Correct, but that's (very simple) logic of the mqtt library. Timeouts are treated as errors and disconnection is triggered (could perhaps make this timeout configurable). Anyway it should and must always reconnect.
True, similar logic needs to be applied to these places as well! Thanks for noting, this is to be fixed! |
@david-cermak, When I will catch the bug - I'll post the results |
I've got some results. Tested on a brand new board TTGO T8 v1.7 with espressif 64Mbit PSRAM. In first run I blocked for 30 seconds wifi connection of ESP on my WiFi-router and watchpoint triggered and in second run I've got MQTT_CLIENT: Error write data or timeout, written len = 0, errno=0 and watchpoint didn't trigger. So, the problem is that when E (7212) MQTT_CLIENT: Error write data or timeout, written len = -1, errno=113 occur mqtt lib set client->run = false and when MQTT_CLIENT: Error write data or timeout, written len = 0, errno=0 doesn't. I set esp_backtrace_print(20); rigth after: ESP_LOGE(TAG, "Error write data or timeout, written len = %d, errno=%d", write_len, errno); and got:
in esp_mqtt_abort_connection():
I've got return code: -1 when MQTT_CLIENT: Error write data or timeout, written len = 0, errno=0 occur, and in any other cases (for exmple if I stop mosquitto service on server) - I've got return code: 0 Aslo I can't understand how it would be: Backtrace:0x400E60D3:0x3FFD3C00 0x400E7D0C:0x3FFD3C30 0x400D99C2:0x3FFD3C80 0x40092D85:0x3FFD3CA0 0x400e7d0c: esp_mqtt_client_publish at /home/user/esp/esp-mdf/esp-idf/components/mqtt/esp-mqtt/mqtt_client.c:1354 0x400d99c2: mqtt_task2 at /home/user/esp/mqtt_bug/build/../main/main.c:419 (discriminator 9) 0x40092d85: vPortTaskWrapper at /home/user/esp/esp-mdf/esp-idf/components/freertos/port.c:143 V (32263) MQTT_CLIENT: esp_mqtt_abort_connection: 341 So, if you have any ideas - I will be ready to help |
Thanks for posting this log. (again no exception wrtt the level of my confusedness) this looks very very strange... Assuming your using the latest patch (+ the added bt_print) with watchpoints enabled (can see in the log). The logs from lines 1143-1160 print values of
that doen;t mean The only trouble is to find out why the client->run changes and why the watchpoint is not triggered while it's state is changed.

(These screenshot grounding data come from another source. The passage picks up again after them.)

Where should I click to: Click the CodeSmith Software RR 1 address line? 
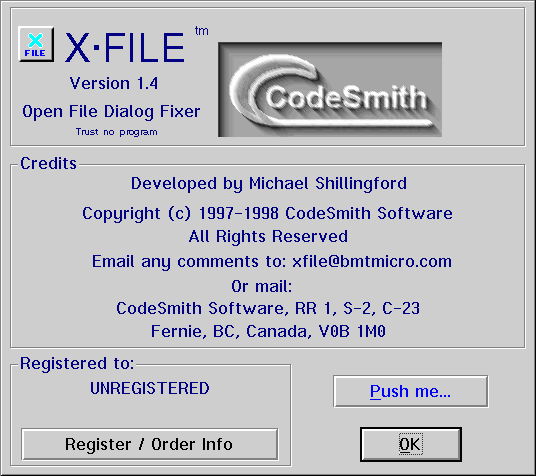point(268,308)
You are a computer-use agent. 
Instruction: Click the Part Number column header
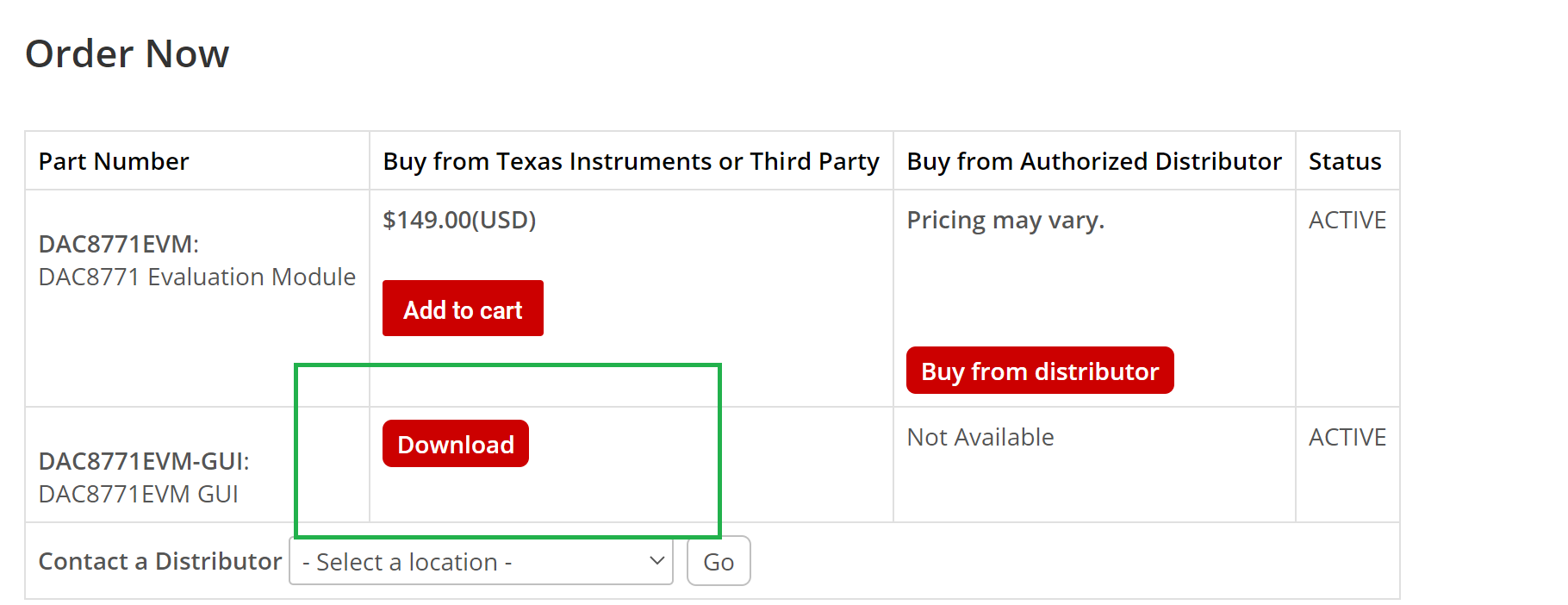coord(114,161)
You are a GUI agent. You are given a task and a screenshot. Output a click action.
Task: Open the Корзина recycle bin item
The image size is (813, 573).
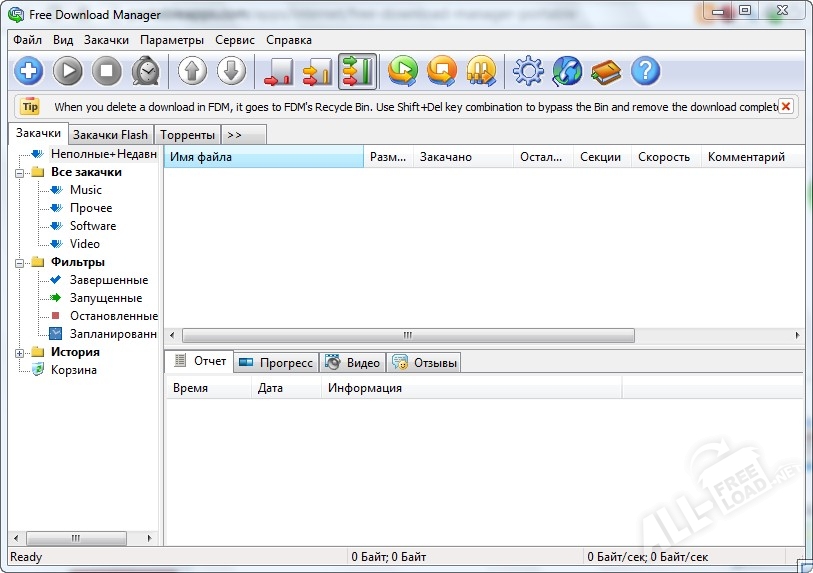pyautogui.click(x=73, y=370)
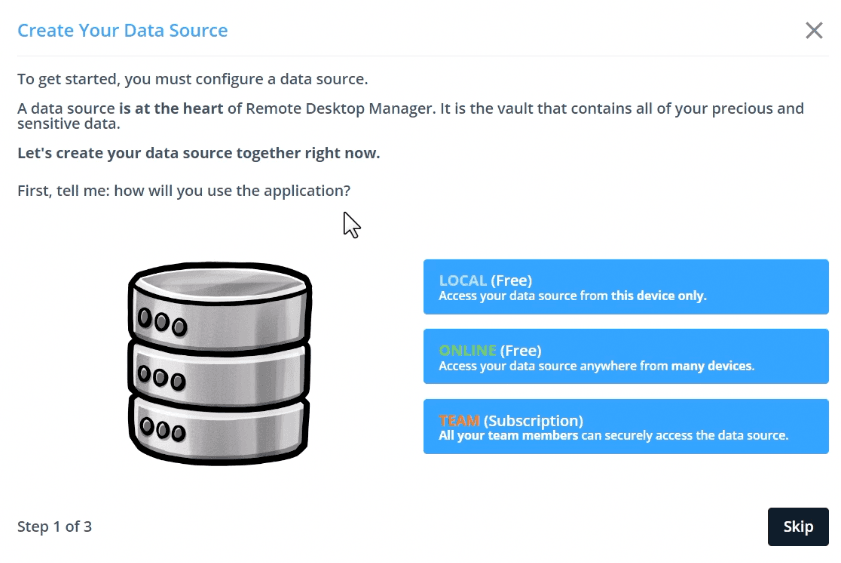
Task: Click the three dots on the top database disk
Action: pos(162,322)
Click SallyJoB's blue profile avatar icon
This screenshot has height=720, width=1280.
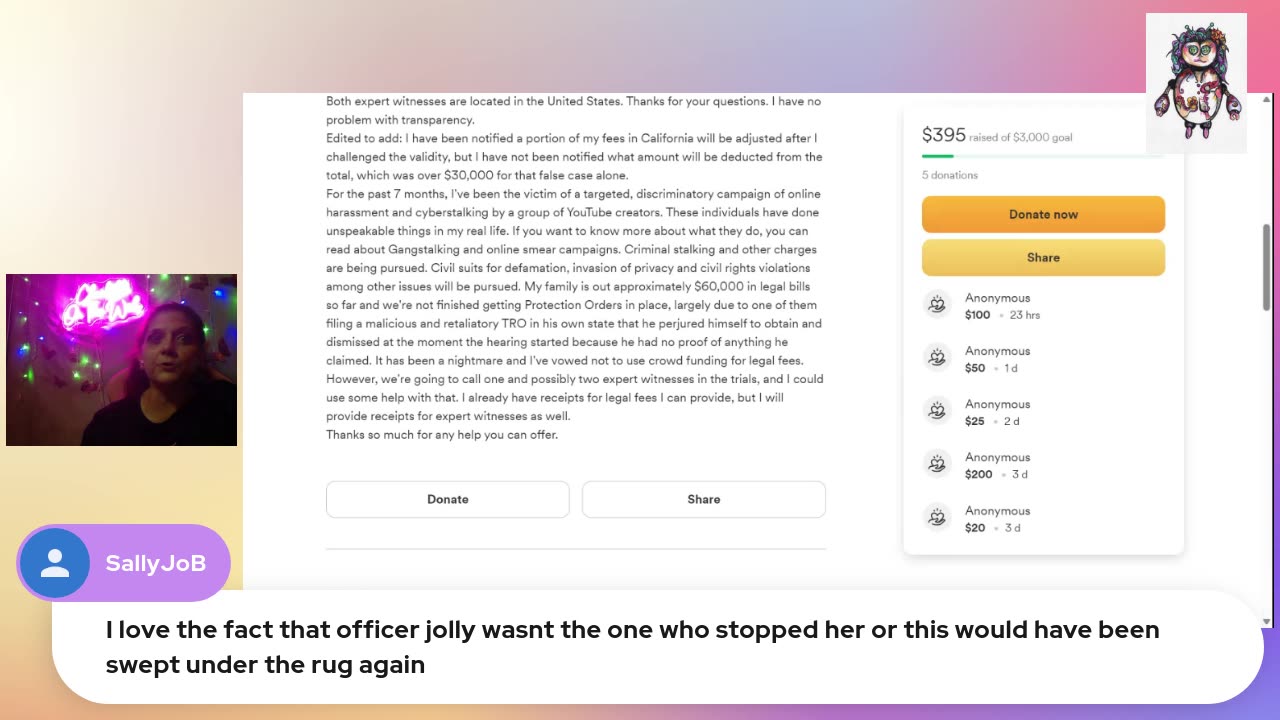coord(55,563)
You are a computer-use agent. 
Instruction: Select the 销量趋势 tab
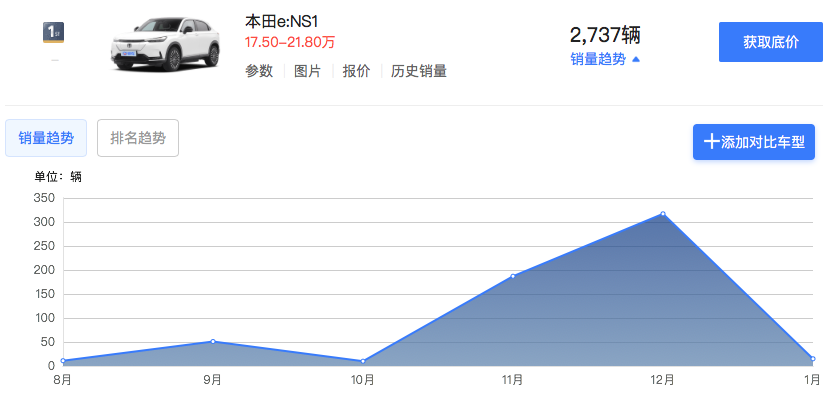click(x=46, y=138)
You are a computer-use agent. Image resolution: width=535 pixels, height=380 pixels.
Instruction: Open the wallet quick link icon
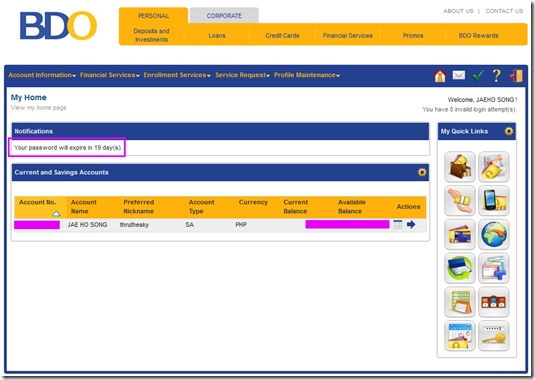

Cannot think of any reason... |
that "The only trouble is to find out why the client->run changes and why the watchpoint is not triggered while it's state is changed. Cannot think of any reason..." means, that on different boards I've got the same problem with memory, probably External RAM. Here is my sdkconfig: https://github.com/no1seman/mqtt_bug/blob/master/sdkconfig? may be the problem is there? For example due wrong settings some errors in caching? |
@no1seman exactly. Thanks for posting the sdkconfig, can see the important option here |
thank you very much for investigation of my problem! I have to remind you about another issue, related to esp_http: espressif/esp-idf#3851 . Without PSRAM http problems also going away. HTTP case little bit easyly to reproduce and test. PS After my previous post I run test on the same board but without SPIRAM. Everything works fine, so the problem 100% in SPIRAM and GCC8.2.0, because I recall that problems began after upgrading toolchain from: xtensa-esp32-elf-linux64-1.22.0-80-g6c4433a-5.2.0.tar.gz to xtensa-esp32-elf-gcc (crosstool-NG esp32-2019r1) 8.2.0 (installed by $IDF_PATH/install.sh) PS PS No, I'm not right, problems still present even 1.22 cNG tools used for build, but PSRAM - 100% the source of the problem |
this issue IMHO should be linked to this one: espressif/esp-idf#3624 (comment) and this one too: espressif/esp-idf#2892 |
@no1seman This particular issue of mqtt library not reconnecting might be even worked around with changing bools to integers in client config:
That would however consequently fail somewhere else such as LWIP... I would suggest to subscribe tohttps://github.com/espressif/esp-idf/issues/2892 to get updates on the underlying issue related to PSRAM. |
@david-cermak, Are you plannig to commit that changes to IDF SDK? Seems that it would be not great cost to lose 6 bytes but to make lib more stable. PS As for #2892, I'm do not hope that this issue will be finally solved ever with rev 1 ESP32D. More than 2 years passed (section #3.9 added into eco bugs at june 2017!) and final solution is still not out. Now I'm refactoring my apps to make it runnable without PSRAM and after it I'll continue to make stress tests. Also will wait for rev 2 and 3, may be there PSRAM will be fully functional. |
@no1seman No, I don't think I will update the mqtt library to use Thank you too, for the active approach to this issue and mainly for creating the test code! |
Ok, seems that this issue must be closed. I'm busy now for refactoring my app. If I will face such a problem later, without SPI RAM - I'll reopen it. |
Making long run test of my app with latest mosquitto 1.6.4 got 3 different cases:
...
E (1177186) MQTT_CLIENT: No PING_RESP, disconnected
I (1177186) MQTT: MQTT client reconnecting...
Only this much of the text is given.